- **Task directions**:
Look through the listing and locate every line containing the word "agent"; copy those lines.

- **Material for the task**:
◇ ◇ ◇ ◇

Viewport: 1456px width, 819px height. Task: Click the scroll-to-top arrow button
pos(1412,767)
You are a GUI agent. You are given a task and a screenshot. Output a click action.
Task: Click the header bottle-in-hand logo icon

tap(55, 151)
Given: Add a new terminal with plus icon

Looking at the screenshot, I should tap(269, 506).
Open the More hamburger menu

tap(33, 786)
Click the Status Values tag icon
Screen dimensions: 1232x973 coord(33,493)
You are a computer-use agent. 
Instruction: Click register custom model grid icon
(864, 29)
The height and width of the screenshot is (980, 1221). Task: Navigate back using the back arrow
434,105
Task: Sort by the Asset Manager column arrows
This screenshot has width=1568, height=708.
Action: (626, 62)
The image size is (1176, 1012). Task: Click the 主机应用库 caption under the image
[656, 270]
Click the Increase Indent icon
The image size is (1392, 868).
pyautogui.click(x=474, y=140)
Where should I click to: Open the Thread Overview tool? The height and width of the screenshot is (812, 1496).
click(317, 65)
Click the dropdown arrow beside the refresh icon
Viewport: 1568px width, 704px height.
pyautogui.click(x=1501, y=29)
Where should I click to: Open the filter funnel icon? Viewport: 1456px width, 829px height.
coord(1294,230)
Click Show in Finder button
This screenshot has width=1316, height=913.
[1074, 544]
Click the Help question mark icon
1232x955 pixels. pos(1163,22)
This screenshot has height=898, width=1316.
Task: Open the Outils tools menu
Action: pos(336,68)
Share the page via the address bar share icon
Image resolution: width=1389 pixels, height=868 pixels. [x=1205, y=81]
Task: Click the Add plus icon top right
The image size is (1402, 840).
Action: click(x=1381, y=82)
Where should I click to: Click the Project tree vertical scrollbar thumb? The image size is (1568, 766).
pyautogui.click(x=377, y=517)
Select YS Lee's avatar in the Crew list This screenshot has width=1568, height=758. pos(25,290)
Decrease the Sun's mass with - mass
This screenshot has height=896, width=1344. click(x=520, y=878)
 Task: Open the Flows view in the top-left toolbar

◇ ◇ ◇ ◇

- **Task result**:
You are a GUI agent. You are given a task and a screenshot. Output a click action.
You are a computer-use agent. 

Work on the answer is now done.